Кай припустил к загону, а Аннест, выложив самое главное, наконец отдышалась и допила вино из оставленного Каем кубка.
— Нам и впрямь стоит поторопиться, — продолжала девушка, — тот молодой монах, что нынче присматривает за лошадьми, явится за ними сразу после ужина. Приор собирается сам поехать и удостовериться в том, что бейлиф забрал Джона. Сказал, что успеет обернуться до повечерия. А еще он сердился, что тебя сыскать не смог, — она посмотрела на Кадфаэля, — переводить-то было некому. Приор ведь плохо говорит по-валлийски. Господи, ну и денек выдался!
«То ли еще нам эта ночка сулит!» — подумал Кадфаэль.
— О чем они еще говорили? — спросил он девушку. — Ты не слышала чего-нибудь такого, что могло бы подсказать мне верную мысль? Видит Бог, я в этом очень нуждаюсь!
— Я ведь уже немного знаю по-английски и смогла догадаться, что монахи заспорили, кому из них оставаться сегодня на ночь в часовне. И тут вылез тот белобрысый, у которого видения бывают, и ну канючить, чтобы ему разрешили, — он, мол, провинился и желает исправиться. Приор и согласился — у него только одно на уме: как бы побольше насолить Джону, а не то он бы, наверное, кого другого послал. Этот молодой брат — как бишь его зовут?..
— Колумбанус, — подсказал брат Кадфаэль.
— Вот-вот, Колумбанус! Он последнее время так важничает, будто заполучил Уинифред для себя лично! Я так вовсе не хочу, чтобы святая нас покидала, но, в конце концов, ведь это же приор первым затеял ее искать, а сейчас этот парень норовит присвоить себе всю славу.
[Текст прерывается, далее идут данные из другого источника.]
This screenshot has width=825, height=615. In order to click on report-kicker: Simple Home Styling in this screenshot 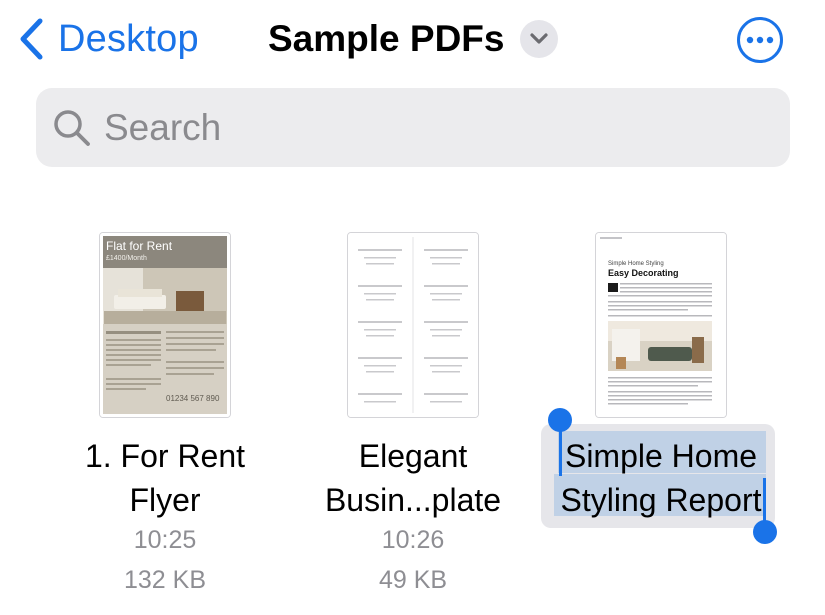, I will do `click(636, 264)`.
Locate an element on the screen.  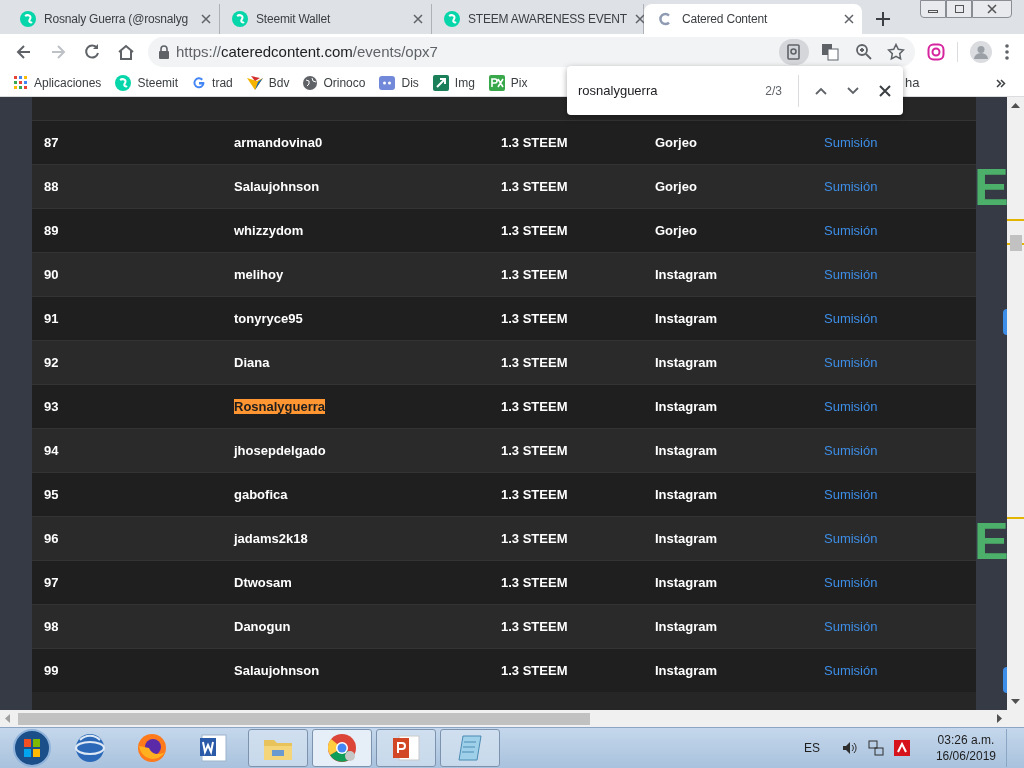
scroll-down-icon is located at coordinates (1016, 702).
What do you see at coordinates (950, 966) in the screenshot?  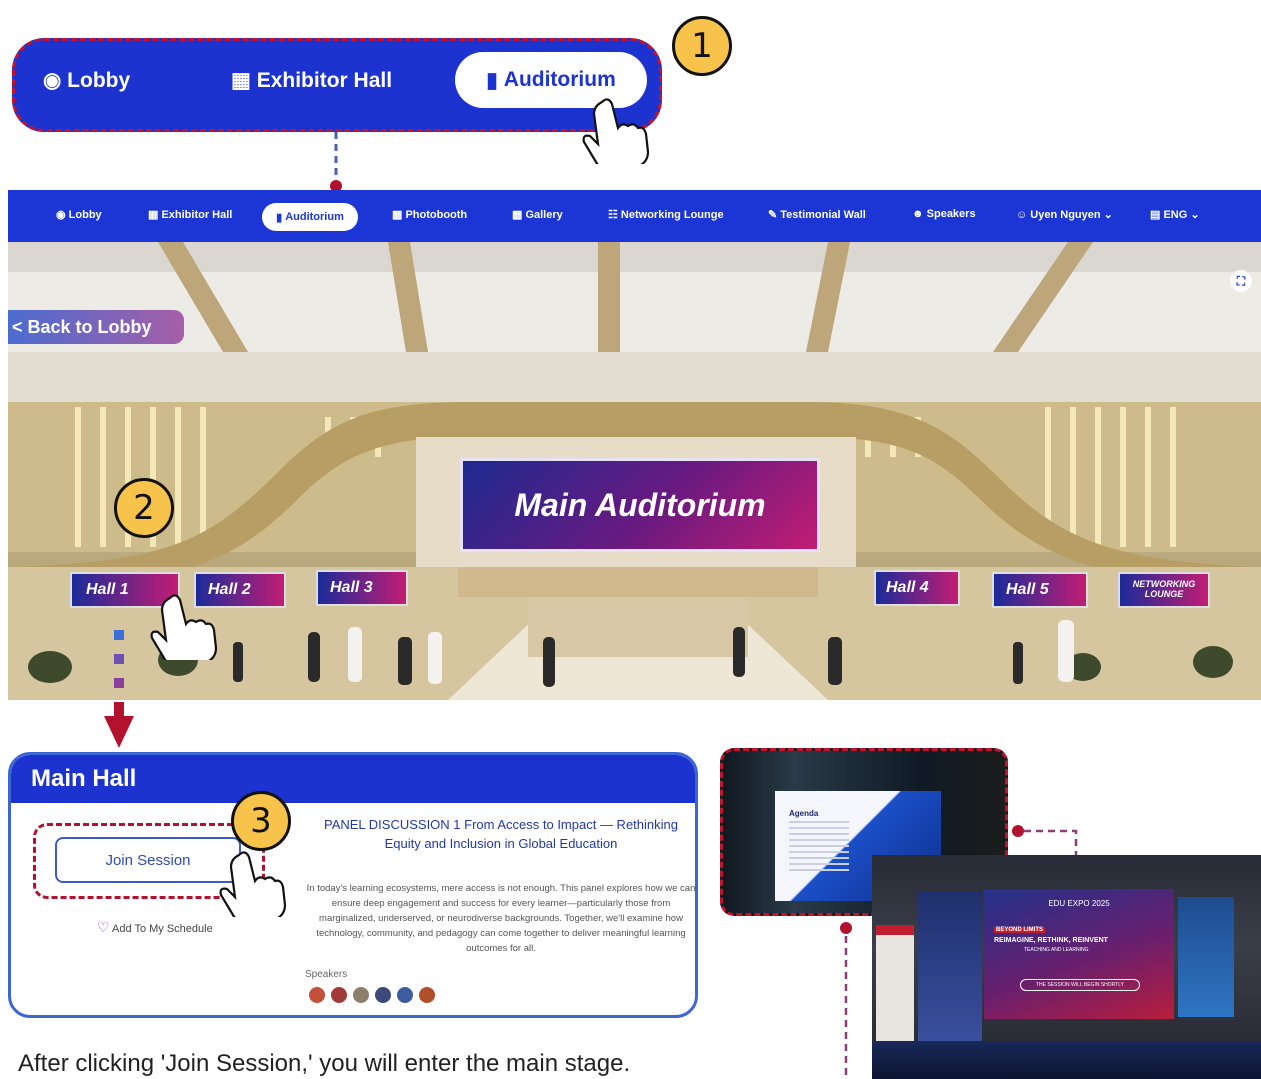 I see `speaker-banner` at bounding box center [950, 966].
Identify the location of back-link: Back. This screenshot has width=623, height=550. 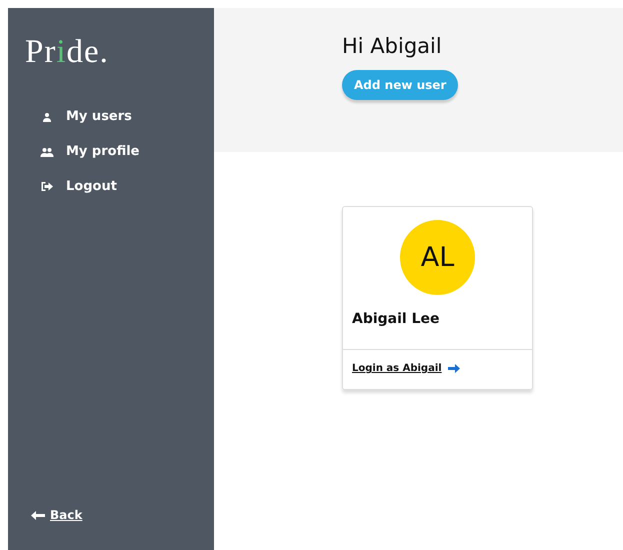
(56, 515).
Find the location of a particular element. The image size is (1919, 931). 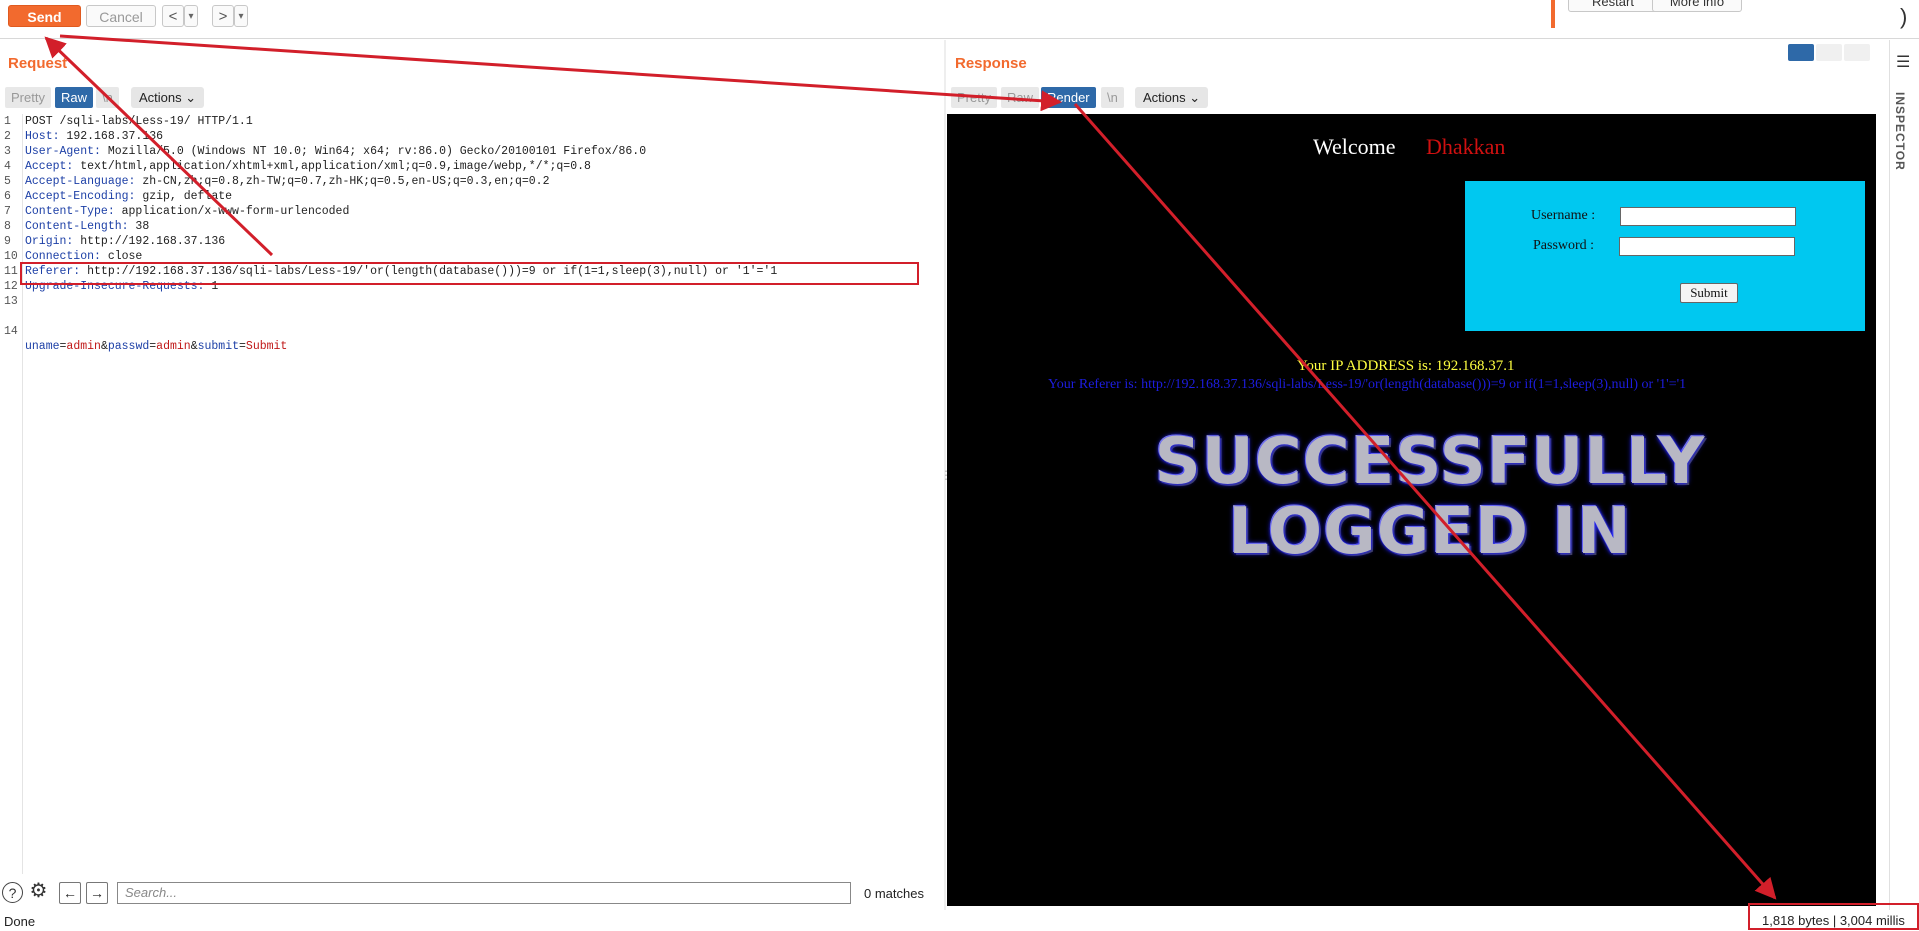

line-number: 14 is located at coordinates (11, 332).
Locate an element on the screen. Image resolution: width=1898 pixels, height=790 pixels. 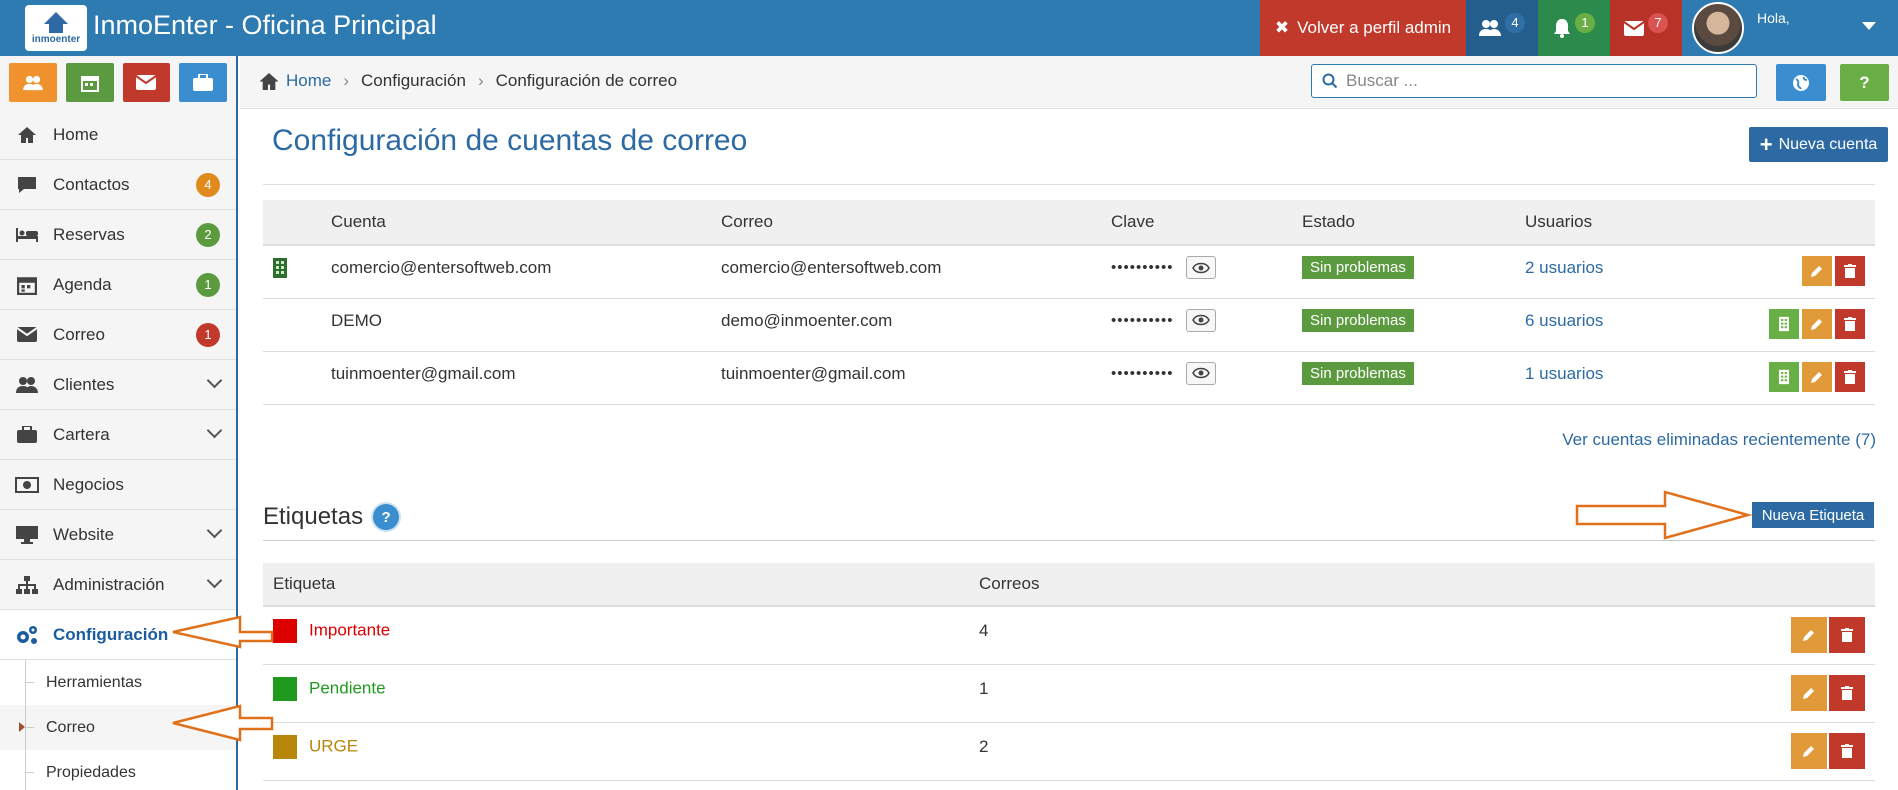
labels-help-icon: ? is located at coordinates (386, 517).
Девушка и ведать не ведала, что ее рассказ и впрямь навел Кадфаэля на мысль, — перед его внутренним взором забрезжил свет, и с каждым словом Аннест он разгорался все ярче.
— Выходит, что эту ночь у алтаря проведет Колумбанус, и он будет один — так, что ли?
— Так я поняла.
Завидев Кая с бойко рысившими лошадками, Аннест тут же поднялась и подоткнула юбки, завернув край подола за пояс.